# [WRITTEN TASK 1]
In the records, swap "membership plan" for "subscription plan" in the lines from the one holding "At what coordinates should I click to accomplish: Click the 562" through the one holding "click(94, 282)", inclusive. Return only those lines, with everything else left as it was.

# [PASSAGE TO READ]

— BEGIN —

Whitestone Gallery Seoul presents A Swimming Soul, a group exhibition featuring young Korean and Japanese artists Lee Juyoung, Kisho Kakutani, and Yudai Takeuchi, on view from April 18 to May 24.
Like fish swimming through water, we sometimes move with the current without a clear sense of direction. This drifting state evokes a sense of youth that remains undefined and unfolds within uncertainty. The three artists explore the ambiguity and instability encountered in reality through distinct approaches.
A Swimming Soul
Seoul
2026.04.18 - 05.24
Lee Juyoung
Lee Juyoung’s practice originates from observations of transparent soundproof walls in urban environments. These structures block noise for humans, yet become invisible obstacles and sites of fatal collision for birds. Expanding beyond this initial focus, his work in this exhibition turns toward everyday scenes such as glass surfaces, reflected landscapes, and images that linger like afterimages, blurred as if veiled by fog or clouds. Rather than clearly delineating form, his paintings dwell on the persistence of indistinct images that remain even after the act of looking. Through this, he visualizes ‘Ringwanderung’, a state in which one believes they are moving forward while in fact circling in place, and questions what it means to look beyond within an uncertain gaze.
ABOUT
Artist Jooyoung Lee, who studied Western painting at Dankook University's College of Arts, has focused on the paradoxical coexistence of small beings around urban areas. Recently, he has been interested in transparent noise barriers that protect residential spaces from road noise but pose a lethal threat to birds.
Using GPS maps to locate and observe sites where birds have died, he began to explore these transparent noise barriers through his paintings. He utilizes various shades of blue to depict blurred, out-of-focus scenes, symbolizing these barriers deadly impact on birds. He highlights the survival stories of small beings on the margins. He records these narratives with profound empathy, viewing all forms of life with equal value centered on their intrinsic worth.

— END —

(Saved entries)
— BEGIN —

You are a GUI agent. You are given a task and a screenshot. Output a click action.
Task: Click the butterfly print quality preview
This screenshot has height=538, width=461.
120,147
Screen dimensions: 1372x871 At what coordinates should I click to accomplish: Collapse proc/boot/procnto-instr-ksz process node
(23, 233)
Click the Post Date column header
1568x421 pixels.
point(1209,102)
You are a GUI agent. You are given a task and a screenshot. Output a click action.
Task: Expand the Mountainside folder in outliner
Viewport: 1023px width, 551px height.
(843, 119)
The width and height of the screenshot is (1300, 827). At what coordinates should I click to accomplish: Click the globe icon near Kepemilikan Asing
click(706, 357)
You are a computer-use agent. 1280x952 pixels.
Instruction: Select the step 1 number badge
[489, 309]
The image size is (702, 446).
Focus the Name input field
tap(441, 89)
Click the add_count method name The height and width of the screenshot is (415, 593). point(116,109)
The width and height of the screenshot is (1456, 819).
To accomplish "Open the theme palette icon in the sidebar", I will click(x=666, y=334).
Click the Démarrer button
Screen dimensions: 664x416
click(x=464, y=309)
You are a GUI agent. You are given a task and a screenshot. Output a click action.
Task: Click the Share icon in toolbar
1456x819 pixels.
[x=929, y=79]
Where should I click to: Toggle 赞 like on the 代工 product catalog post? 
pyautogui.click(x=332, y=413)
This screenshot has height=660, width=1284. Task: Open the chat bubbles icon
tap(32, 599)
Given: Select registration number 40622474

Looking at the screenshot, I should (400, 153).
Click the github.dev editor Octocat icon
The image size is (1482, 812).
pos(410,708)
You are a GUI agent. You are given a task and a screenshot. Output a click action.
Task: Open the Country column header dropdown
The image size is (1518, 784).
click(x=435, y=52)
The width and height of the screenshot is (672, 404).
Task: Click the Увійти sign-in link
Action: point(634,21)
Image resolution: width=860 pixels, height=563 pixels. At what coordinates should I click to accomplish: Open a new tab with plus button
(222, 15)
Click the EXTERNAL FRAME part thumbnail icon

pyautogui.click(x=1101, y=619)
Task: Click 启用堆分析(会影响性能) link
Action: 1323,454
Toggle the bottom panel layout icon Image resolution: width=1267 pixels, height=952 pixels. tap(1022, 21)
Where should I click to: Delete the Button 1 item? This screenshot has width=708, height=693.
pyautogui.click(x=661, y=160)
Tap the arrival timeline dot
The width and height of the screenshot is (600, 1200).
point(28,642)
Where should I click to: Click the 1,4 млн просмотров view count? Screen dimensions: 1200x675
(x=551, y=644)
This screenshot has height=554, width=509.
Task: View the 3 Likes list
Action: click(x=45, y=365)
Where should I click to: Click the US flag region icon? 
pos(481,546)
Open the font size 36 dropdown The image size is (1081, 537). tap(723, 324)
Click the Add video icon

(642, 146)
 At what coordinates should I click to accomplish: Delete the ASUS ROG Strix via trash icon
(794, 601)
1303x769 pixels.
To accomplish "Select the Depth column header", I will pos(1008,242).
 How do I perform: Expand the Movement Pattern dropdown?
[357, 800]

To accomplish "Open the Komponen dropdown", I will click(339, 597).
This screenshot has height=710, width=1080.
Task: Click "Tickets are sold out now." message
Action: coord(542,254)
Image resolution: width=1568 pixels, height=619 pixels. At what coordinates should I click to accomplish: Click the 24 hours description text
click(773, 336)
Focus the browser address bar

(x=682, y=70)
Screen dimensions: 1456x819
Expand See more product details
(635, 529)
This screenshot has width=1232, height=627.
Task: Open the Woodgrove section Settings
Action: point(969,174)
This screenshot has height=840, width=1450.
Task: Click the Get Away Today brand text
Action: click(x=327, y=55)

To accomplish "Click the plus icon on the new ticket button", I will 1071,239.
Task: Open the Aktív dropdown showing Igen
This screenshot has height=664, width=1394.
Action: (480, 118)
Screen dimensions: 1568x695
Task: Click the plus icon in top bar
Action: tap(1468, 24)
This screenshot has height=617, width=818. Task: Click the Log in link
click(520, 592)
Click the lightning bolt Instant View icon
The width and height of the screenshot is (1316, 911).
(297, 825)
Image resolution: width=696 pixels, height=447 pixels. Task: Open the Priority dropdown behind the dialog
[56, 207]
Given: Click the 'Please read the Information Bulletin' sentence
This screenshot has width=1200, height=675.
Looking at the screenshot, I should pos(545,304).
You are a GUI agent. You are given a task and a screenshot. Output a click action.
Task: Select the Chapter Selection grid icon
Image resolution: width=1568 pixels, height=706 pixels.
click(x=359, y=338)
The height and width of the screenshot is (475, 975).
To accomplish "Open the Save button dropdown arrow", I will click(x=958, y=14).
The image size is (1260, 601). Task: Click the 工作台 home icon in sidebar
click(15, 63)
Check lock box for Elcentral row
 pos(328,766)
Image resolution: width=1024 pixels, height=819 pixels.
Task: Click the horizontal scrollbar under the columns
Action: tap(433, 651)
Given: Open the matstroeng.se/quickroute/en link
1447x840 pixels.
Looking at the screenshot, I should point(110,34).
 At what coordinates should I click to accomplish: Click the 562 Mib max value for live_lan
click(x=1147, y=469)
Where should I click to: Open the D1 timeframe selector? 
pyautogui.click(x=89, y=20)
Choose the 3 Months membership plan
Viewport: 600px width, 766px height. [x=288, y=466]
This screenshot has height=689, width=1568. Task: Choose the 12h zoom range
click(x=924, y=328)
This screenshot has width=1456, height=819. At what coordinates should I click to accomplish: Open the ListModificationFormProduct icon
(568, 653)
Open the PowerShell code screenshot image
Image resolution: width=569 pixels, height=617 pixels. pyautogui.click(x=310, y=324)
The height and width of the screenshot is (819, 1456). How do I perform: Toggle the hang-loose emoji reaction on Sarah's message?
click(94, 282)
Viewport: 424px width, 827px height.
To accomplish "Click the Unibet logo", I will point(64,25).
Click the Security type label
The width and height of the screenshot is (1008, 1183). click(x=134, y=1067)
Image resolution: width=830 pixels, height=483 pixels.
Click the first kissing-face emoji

— END —

# [WRITTEN TASK 2]
Extend the text about the A Swimming Soul exhibition, picking up after its final sentence.

# [WRITTEN REPLY 1]
 At what coordinates should I click to accomplish: Click the 562 Mib max value for live_lan
click(x=1147, y=469)
Where should I click to: Open the D1 timeframe selector? 
pyautogui.click(x=89, y=20)
Choose the 3 Months subscription plan
Viewport: 600px width, 766px height. [x=288, y=466]
This screenshot has height=689, width=1568. Task: Choose the 12h zoom range
click(x=924, y=328)
This screenshot has width=1456, height=819. At what coordinates should I click to accomplish: Open the ListModificationFormProduct icon
(568, 653)
Open the PowerShell code screenshot image
Image resolution: width=569 pixels, height=617 pixels. pyautogui.click(x=310, y=324)
The height and width of the screenshot is (819, 1456). How do I perform: Toggle the hang-loose emoji reaction on Sarah's message?
click(94, 282)

# [WRITTEN REPLY 2]
Kisho Kakutani
In Kisho Kakutani’s work, scenes are partially obscured by layers of noise. At times resembling a window, at others a curtain, these elements both limit visibility and activate the viewer’s imagination of what lies beyond. Noise does not function as a disturbance but as a generative device that produces images within the viewer’s perception. It acts as both a filter that connects the viewer to the image and a boundary that separates the world, the work, and the self. Within this space between the visible and the invisible, a sense of presence, instability, and conceptual depth emerges. In the newly presented ‘Scrawl’ series, Kakutani intensifies this approach by deliberately erasing parts of the landscape and making his presence more visible within the image. As perception is unsettled by noise, the image resists fixation and continues to shift depending on the viewer’s gaze.
ABOUT
Yudai Takeuchi
Yudai Takeuchi expands black beyond a simple color into an autonomous space and time, constructing pictorial scenes in which different temporalities and sensory dimensions intersect. In his work, black operates as a portal that transforms everyday imagery into another dimension. In this exhibition, he focuses on the state of sleep, especially the moment just before falling asleep when one moves between consciousness and unconsciousness. The sensation of inversion, as if the world were turning or flipping, becomes a key element throughout his work. This creates a dual condition of being disconnected from the world while remaining connected to something beyond, visualizing a state between reality and unreality.
ABOUT
Yudai Takeuchi (b. 2000) is a self-taught artist whose work is defined by its energetic brushwork and striking, vibrant colors. At first glance, his paintings seem to overflow with life, yet they carry a deep, underlying theme: the universal fear of growing old.
His art is inspired by the scenery of Saitama and his mother’s roots in the Philippines. Through these landscapes, he expresses the restlessness of an uncertain future, shaped by the pressures of an oppressive society and institutional barriers.
For Takeuchi, the color "black" is not just a shade, but an autonomous world with its own sense of time. It serves as a portal that connects the innocence of his youth (past), the raw experience of getting through each day (present), and the fear of losing himself to social expectations (future). By using black as an infinite mirror, he invites us to rethink how we face the "here and now."
In A Swimming Soul, the fish functions as a metaphor for moving through an uncertain reality and for a perception that remains in flux. Swimming is not about arriving at a fixed destination but about continuing within a shifting flow. The three artists construct their own worlds and move within them, revealing distinct ways of existing within an ever-changing reality.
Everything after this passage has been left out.